Glücksspielgesetz schon wieder repariert: Parlament schafft endlich eine der Unionsrechtswidrigkeiten ab!

Gut versteckt im Finanzmarkt-Geldwäschegesetz, am 15.12. im Parlament beschlossen, wurde das verpfuschte Glücksspielgesetz erneut novelliert!

Wien (OTS) - Eine der offensichtlichen, aber trotzdem jahrelang verleugneten, EU-Rechtswidrigkeiten bzw. Unionsrechtswidrigkeiten wird nach über 6 Jahren saniert. Es war ein Verstoß gegen die EU-Dienstleistungrichtlinie, welche die Dienstleistungsfreiheit in Europa als eine der vier Grundfreiheiten des Binnenmarkts gewährleistet. Die elementare Bedeutung der Dienstleistungsfreiheit wird durch viele Entscheidungen des Europ. Gerichtshofes in Luxemburg immer wieder bestätigt.

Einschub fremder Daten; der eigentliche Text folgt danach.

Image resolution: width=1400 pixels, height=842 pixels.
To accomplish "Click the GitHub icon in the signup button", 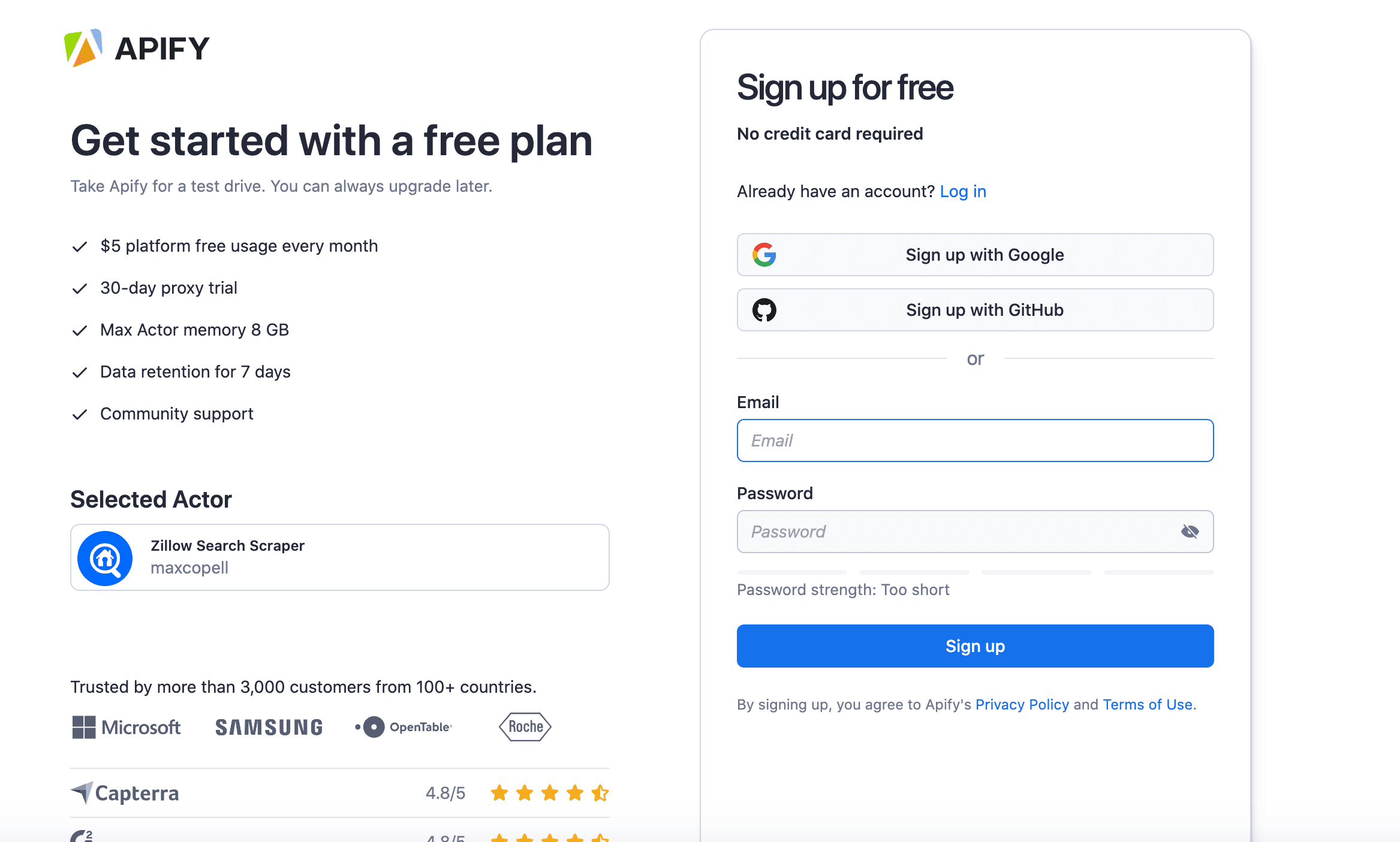I will 764,310.
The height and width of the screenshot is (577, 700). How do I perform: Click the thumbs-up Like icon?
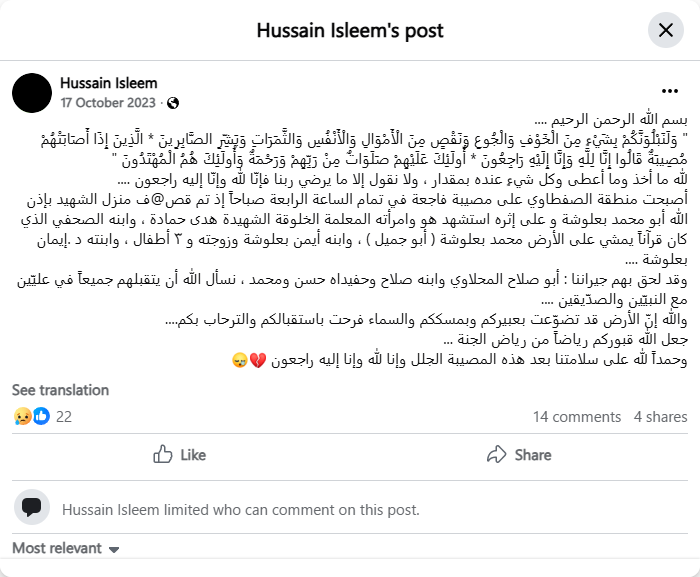click(x=163, y=454)
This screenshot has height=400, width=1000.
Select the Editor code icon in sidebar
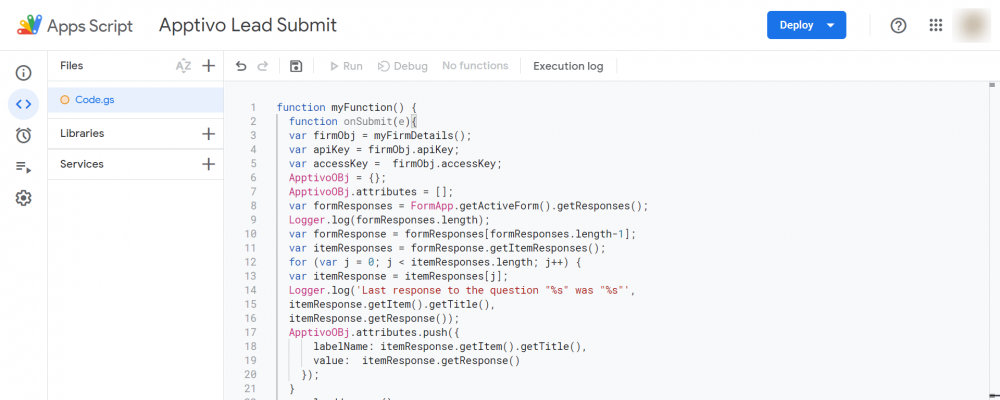coord(24,104)
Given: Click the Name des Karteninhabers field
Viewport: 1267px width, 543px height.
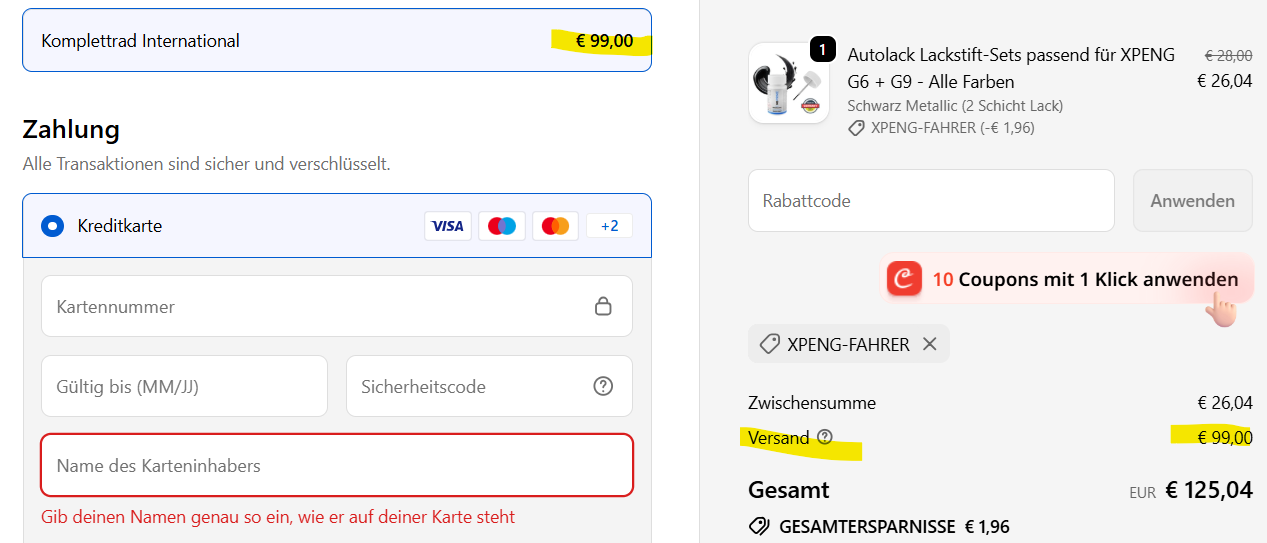Looking at the screenshot, I should 336,465.
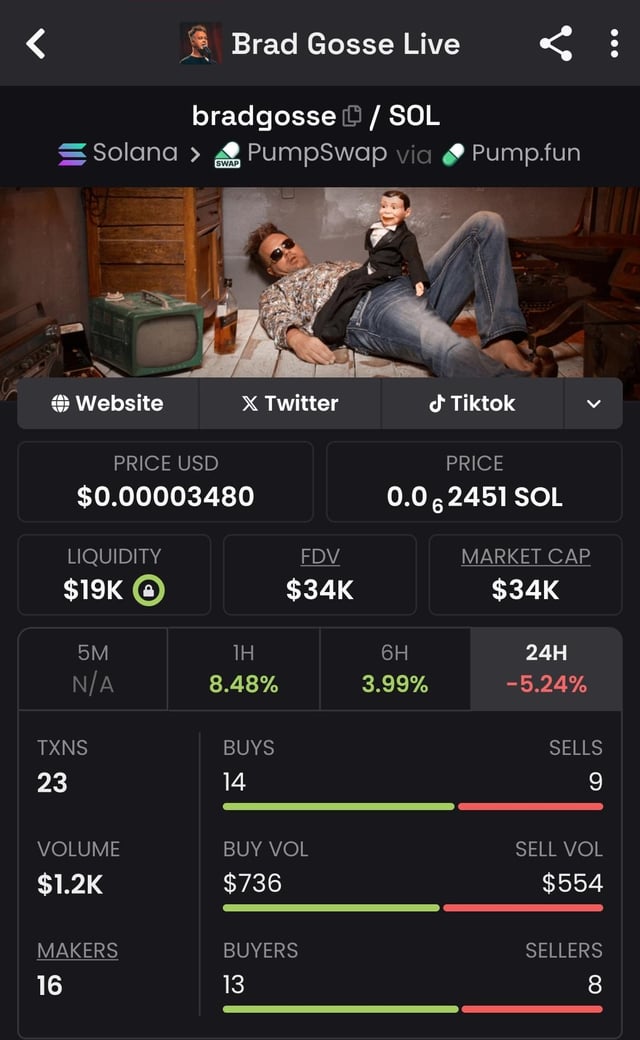Tap the Solana chain logo
Image resolution: width=640 pixels, height=1040 pixels.
coord(72,153)
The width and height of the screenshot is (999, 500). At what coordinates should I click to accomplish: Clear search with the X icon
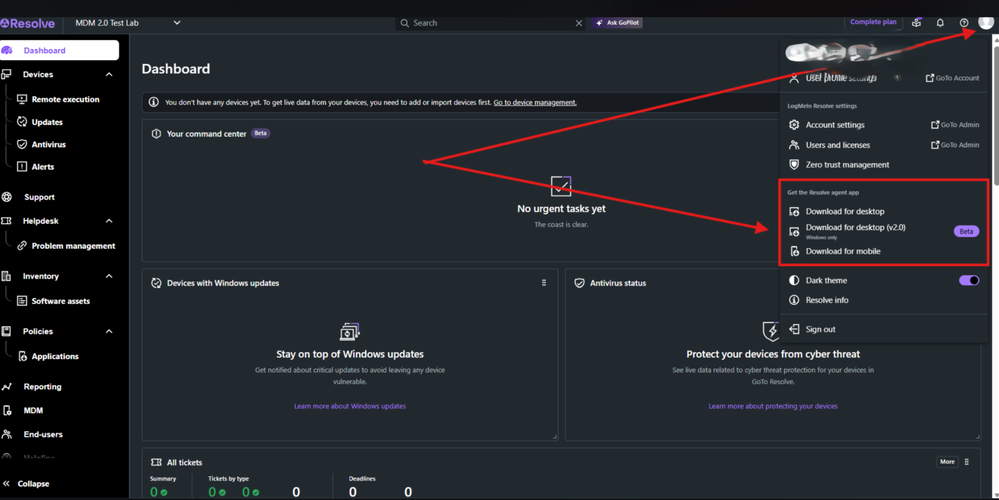pos(578,23)
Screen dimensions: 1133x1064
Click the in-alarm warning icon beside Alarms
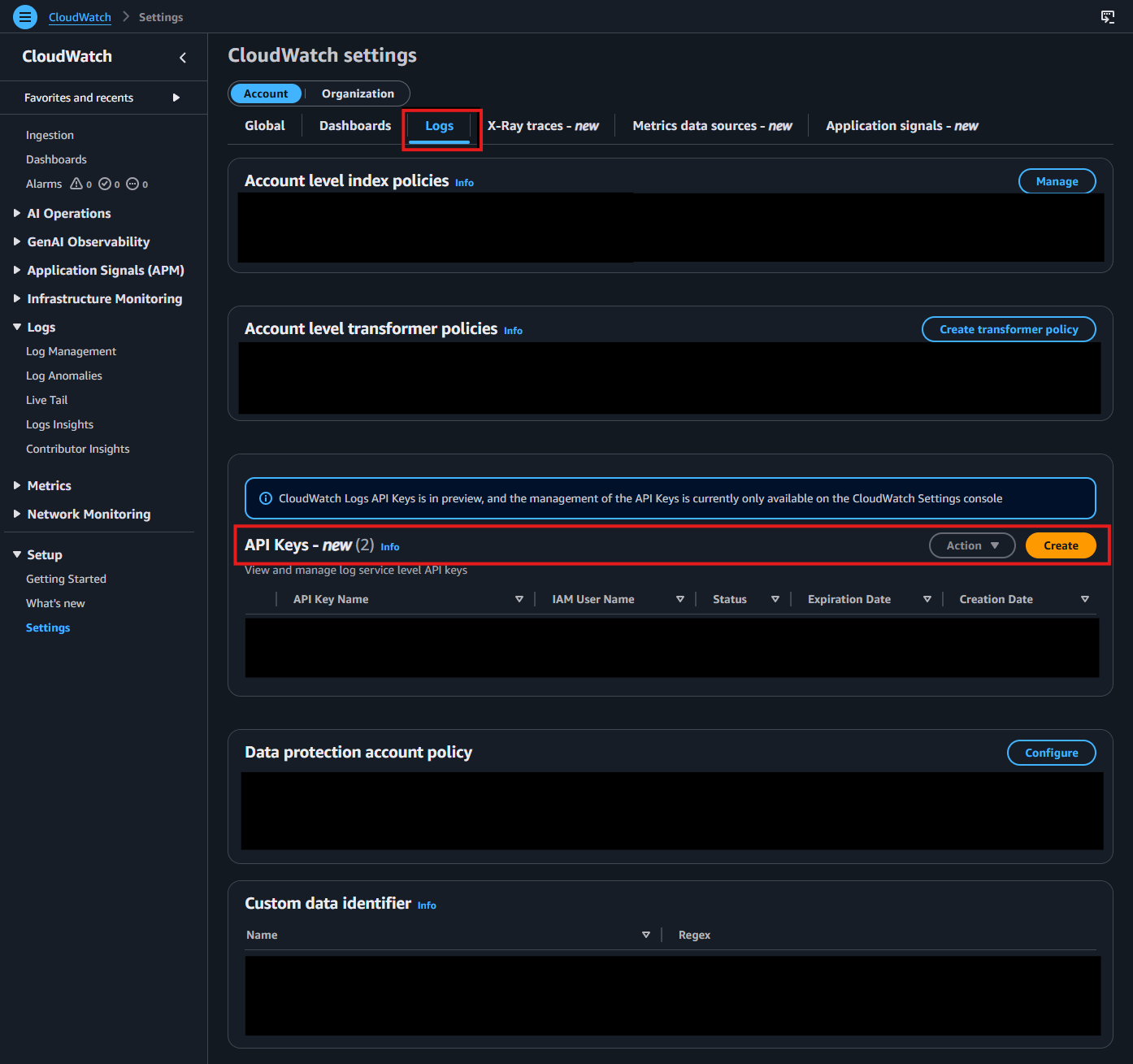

Was wurde geändert: Im § 42 Abs. 3 des Glücksspielgesetzes wird die Wortfolge "inländische Kreditinstitute" und "im Inland" durch die Wortfolge "im EU/EWR-Raum oder der Schweiz" ersetzt! Dieser Verstoß gegen Unionsrecht war eine nicht erforderliche Wettbewerbsbeschränkung. Nachzulesen hier auf den Seiten 45 bis 51:
http://www.ots.at/redirect/parlament6

Die Europäische Kommission klagte schon 2011 gegen Österreich beim Europäischen Gerichtshof weil die Dienstleistungsrichtlinie nur unvollständig umgesetzt wurde. Die Kommission beantragte damals beim EuGH für Österreich ein tägliches Zwangsgeld von 44.876,16 Euro, bis zur korrekten Durchsetzung des Europarechts, zu verhängen. Das konnte damals durch rasche Beschlüsse gerade noch vermieden werden.

Ob jetzt die Gerichte in Österreich, über die Sanierung dieser Unionsrechtswidrigkeit, "amtswegig" oder wieder nicht informiert werden bleibt interessant. Diese, mindestens seit Sommer 2010 bestehende, Unionsrechtswidrigkeit wird erst mit Ablauf des Tages der Kundmachung im Bundesgesetzblatt außer Kraft gesetzt.